Task
Reproduce every line of the entries below word for word, leaving out the pictures.
- - - -
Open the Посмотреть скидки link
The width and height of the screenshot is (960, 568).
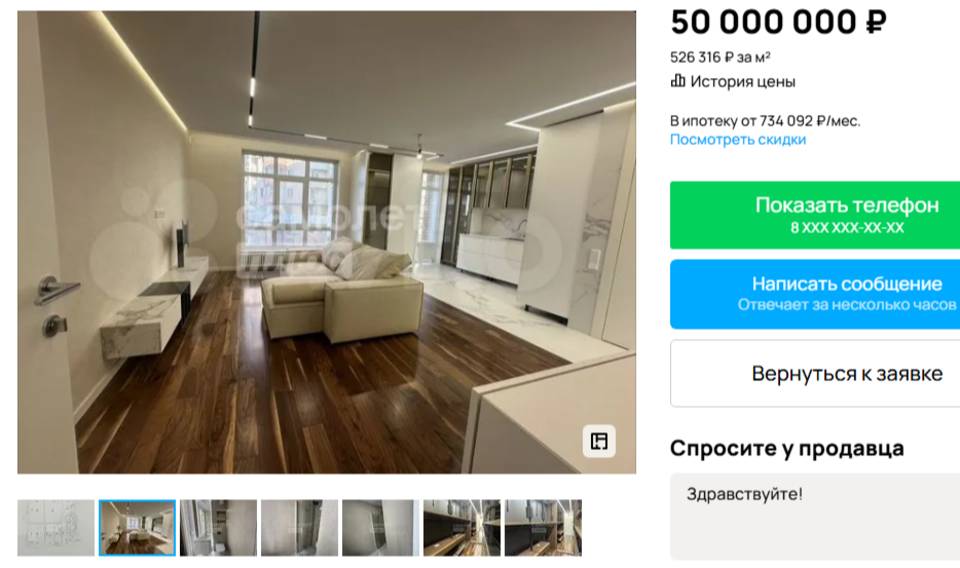pos(738,140)
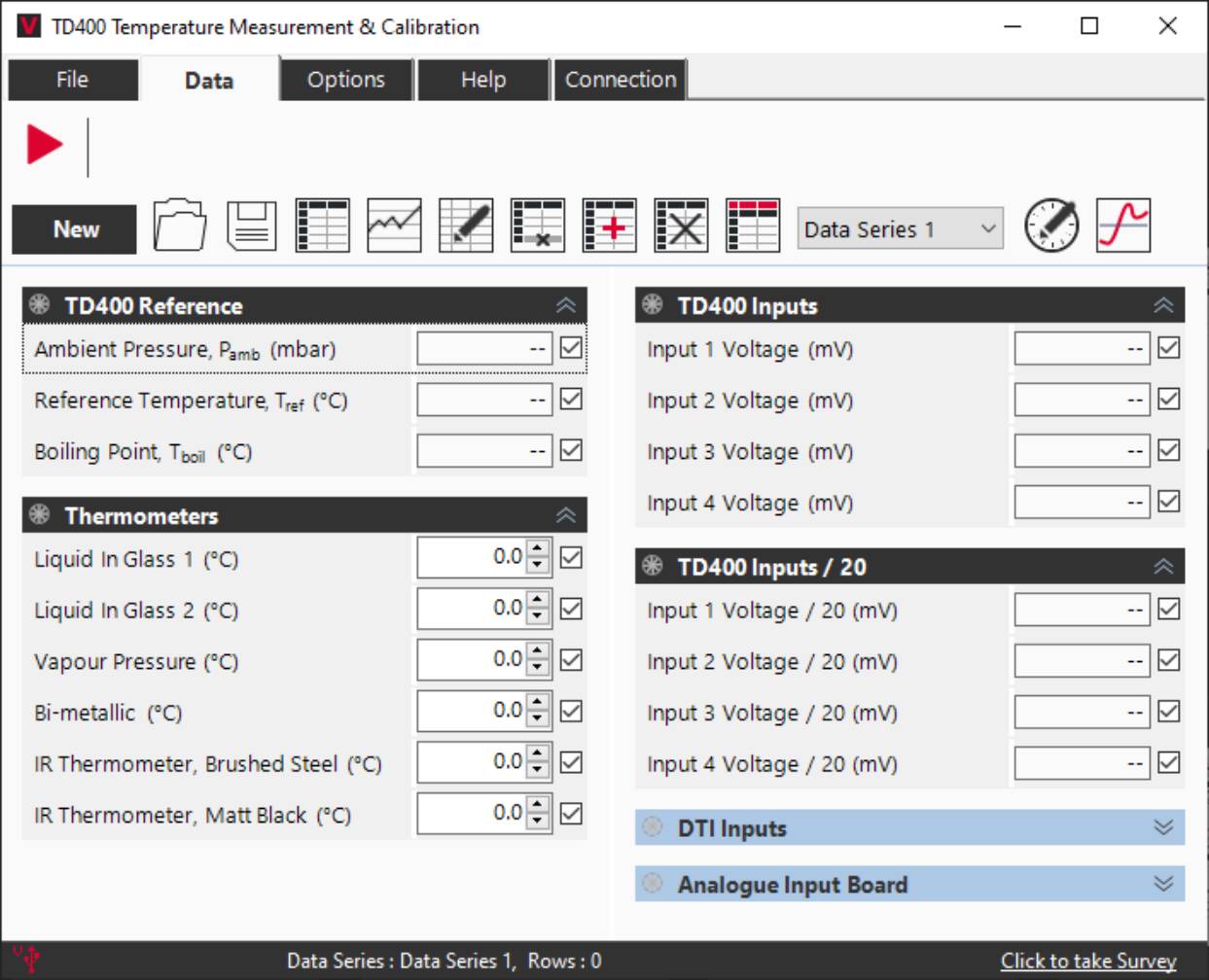This screenshot has height=980, width=1209.
Task: Open the calibration gauge tool
Action: click(x=1050, y=226)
- - - -
Reply to the task
Open the Посмотреть скидки link
The width and height of the screenshot is (960, 568).
pos(738,140)
This screenshot has height=980, width=1209.
Task: Open the calibration gauge tool
Action: click(x=1050, y=226)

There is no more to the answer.